Resumo Jurídico: Artigo 360 da CLT - A Preservação do Emprego Durante Doença

O artigo 360 da Consolidação das Leis do Trabalho (CLT) aborda uma situação específica e de grande importância para o trabalhador: a proteção do seu emprego quando este se encontra temporariamente impossibilitado de trabalhar devido a uma doença. Em termos claros e educativos, este artigo estabelece que o empregado que, por motivo de doença, se afastar do trabalho, não terá a sua relação de emprego extinta.

O que isso significa na prática?

  • Garantia de Retorno: Ao se afastar por doença, o trabalhador tem a garantia de que, ao se recuperar e estar apto a retornar às suas atividades, seu posto de trabalho estará preservado. A empresa não poderá simplesmente contratar outra pessoa para substituí-lo permanentemente, extinguindo o seu vínculo.

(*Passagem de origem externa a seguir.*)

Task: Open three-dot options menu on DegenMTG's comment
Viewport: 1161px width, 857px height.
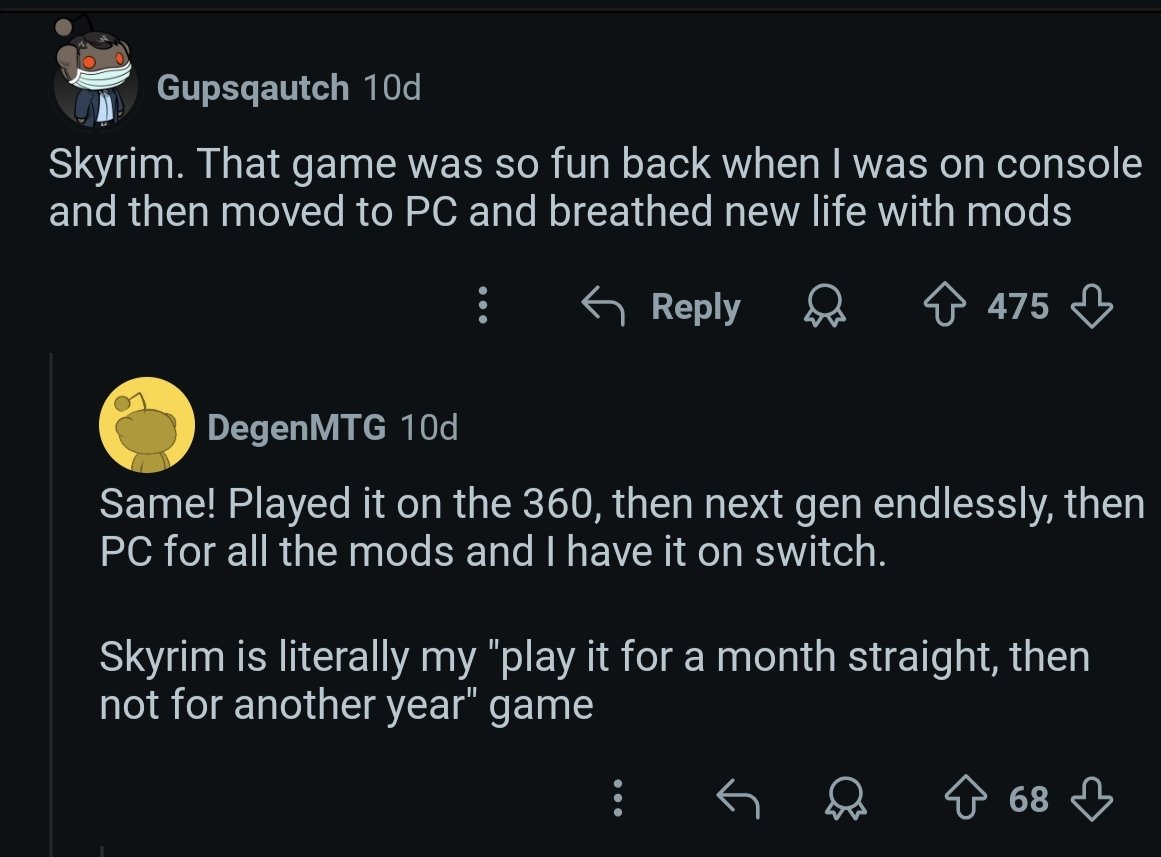Action: [617, 798]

  • Suspensão do Contrato: O afastamento por doença, quando justificado por atestado médico e, em alguns casos, homologado pelo INSS, não significa o fim do contrato de trabalho. Pelo contrário, o contrato fica suspenso. Isso implica que, durante o período de afastamento, as obrigações principais do contrato (prestação de serviço pelo empregado e pagamento de salário pelo empregador) ficam temporariamente suspensas.

  • Duração e Limites: É importante notar que este artigo se refere a afastamentos que, geralmente, são amparados pelo sistema de previdência social. O INSS (Instituto Nacional do Seguro Social) é o órgão responsável por conceder o benefício de auxílio-doença, que cobre períodos mais longos de afastamento. Os primeiros dias de afastamento por doença costumam ser pagos pelo empregador, e a partir do 16º dia, o benefício passa a ser custeado pelo INSS.

  • Estabilidade Provisória: O artigo 360, ao garantir a preservação do emprego, confere uma forma de estabilidade provisória ao trabalhador. Ele está protegido contra a rescisão arbitrária do contrato enquanto se recupera.

Implicações para o Empregador:

O empregador deve estar ciente desta proteção legal e garantir que, após o período de afastamento e a alta médica do trabalhador, ele seja reintegrado às suas funções. A demissão do empregado sem justa causa durante este período de suspensão, salvo exceções legais muito específicas e não relacionadas à doença em si, seria considerada irregular e poderia gerar passivos trabalhistas.

Em suma, o artigo 360 da CLT assegura que a doença, um infortúnio pessoal e de saúde, não seja motivo para o trabalhador perder o seu emprego, garantindo a continuidade da sua relação de trabalho após a recuperação.